A vibrant and colorful ‘fiesta’ is displayed for 9 days in this coastal city in the East of the country, overflowing with dances to the rhythm of Latin music, colorful parade floats with papier mâché figures and fireworks. The celebration begins with a traditional bonfire known as ‘burning of bad humor’. There’s also an election of the Queen of Carnival and the King of Joy.
On the opposite side of the country, overlooking the Pacific, you can find the second most important carnival in Mexico, with a more traditional and familiar flair: Mazatlán carnival.
Mexican independence day
When: during the evening of September 15th and the whole 16th.
This is a national public holiday in Mexico and one of the most important Mexican festivals of the year, filled with a deep patriotic feeling. It commemorates the day of 1810 in which the priest Miguel Hidalgo y Costilla ―considered the Father of the Mexican Nation― pronounced the famous ‘Cry of Dolores’ that led to the beginning of the independence war against the Spanish colonial government. However, the actual Mexican independence wasn’t declared until the end of the war, in 1821.
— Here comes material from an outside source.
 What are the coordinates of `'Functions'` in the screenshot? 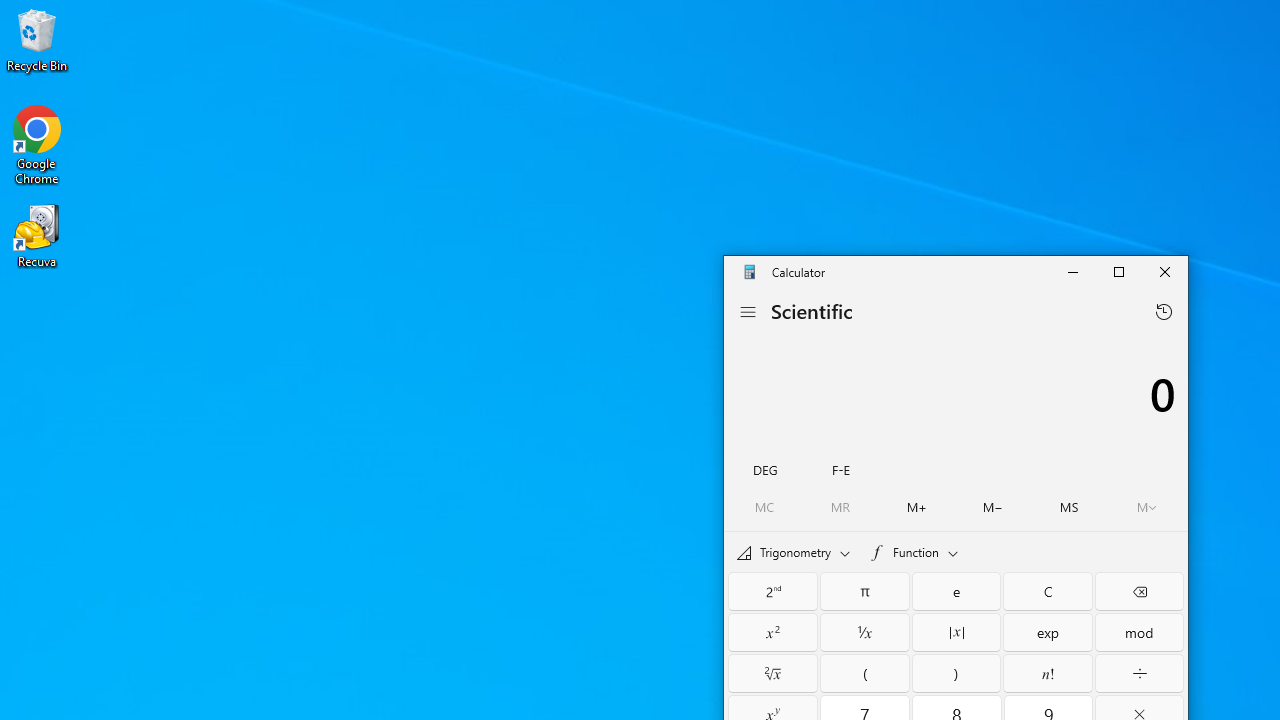 It's located at (912, 551).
‘September 16th’ is celebrated on the streets with parades, music, flags, decorations with the patriotic colors (green, white and red), flowers and fireworks. There’s also a famous local dish called ‘Chiles en Nogada’ traditionally eaten on this date and decorated with the colors of Mexico.
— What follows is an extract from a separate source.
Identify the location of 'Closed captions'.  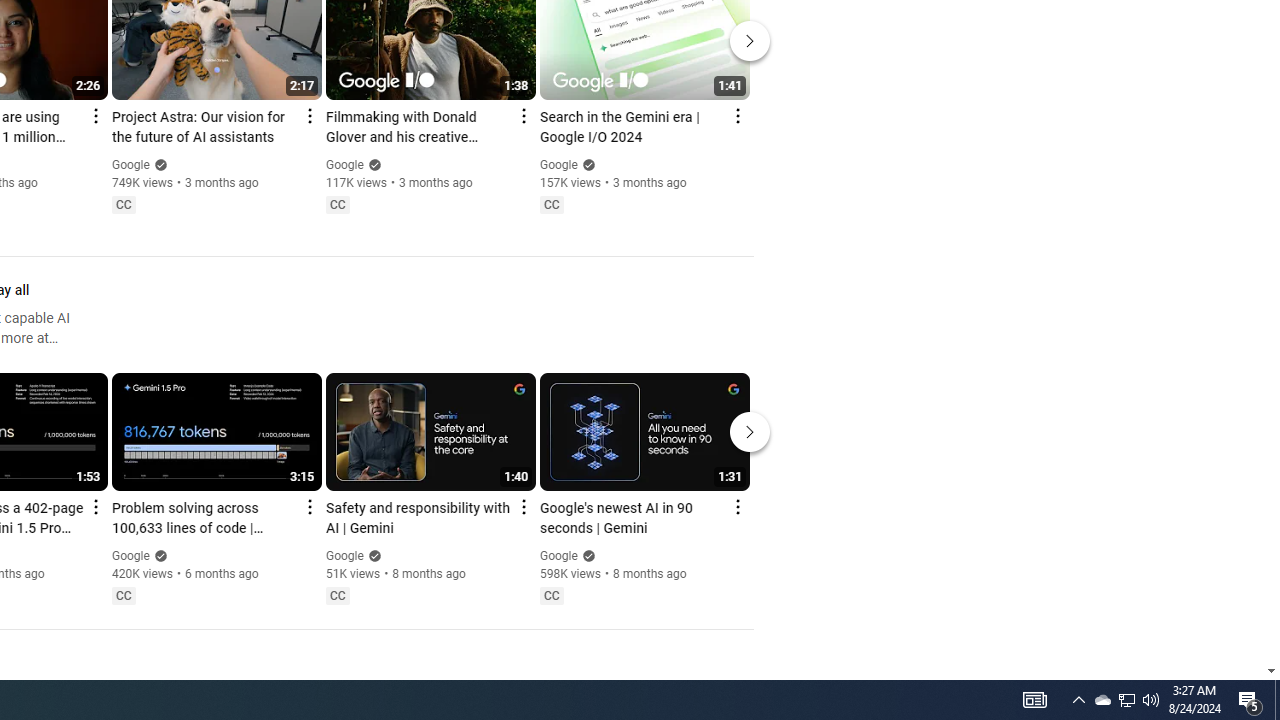
(551, 594).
The night before to Independence Day, a crowd gathers at Mexico City’s main square Plaza de la Constitución ―one of the largest squares in the world, informally known as ‘Zócalo’― and wait for the Mexican president to recreate the ‘Cry of Dolores’ (‘el Grito’), which ends up with an efusive ‘Viva Mexico!’.
When: the last two Mondays of July.
Every year, the city of Oaxaca (the capital of the Mexican state with the same name) celebrates the Guelaguetza, an indigenous cultural festival of diversity, cooperation ans social links among ethnic groups.
Also known as ‘los lunes del cerro’ (Mondays on the hill), ‘Guelaguetza’ lures travelers from all over the world with its beautiful and unique display of traditional clothing, cuisine, folkloric music and dances. The eight regions in Oaxaca and more than sixteen indigenous groups gather near the Fortin hill ―a famous historical landmark― to show their cultural patrimony and make a symbolic offer to the citizens of Oaxaca.
Since the 1970’s this festival takes place in the Guelaguetza Auditorium, that can holds up to 11,000 people in two daily functions. Tickets are sold two months in advance. But the celebration also continues down at the streets of Oaxaca, with public parades, exhibitions and even an international fair of mezcal, the traditional alcoholic drink from Mexico.
The origins of Guelaguetza are associated with pre-Hispanic religious rituals to honor Centéotl, the goddess of sweet corn, though later it received some colonial and Catholic influences. Every year, a young woman is chosen to represent Centéotl and preside the festival, based on her knowledge of the Oaxacan traditions.
Cervantino International Festival
When: from October 11th to October 29th.
The Cervantino International Festival is a celebration of art and culture, initially created to honor Miguel de Cervantes, the famous Spanish author of Don Quixote. Since 1972, it takes place every year in the colonial city of Guanajuato, and has become a major cultural event of international renown that extends for almost three weeks.
Theater, opera, circus arts, sculpture, plastic arts and literature: every artistic expression is represented and the streets of the city turn into a living museum of talent. Definitely a great time to be in Mexico!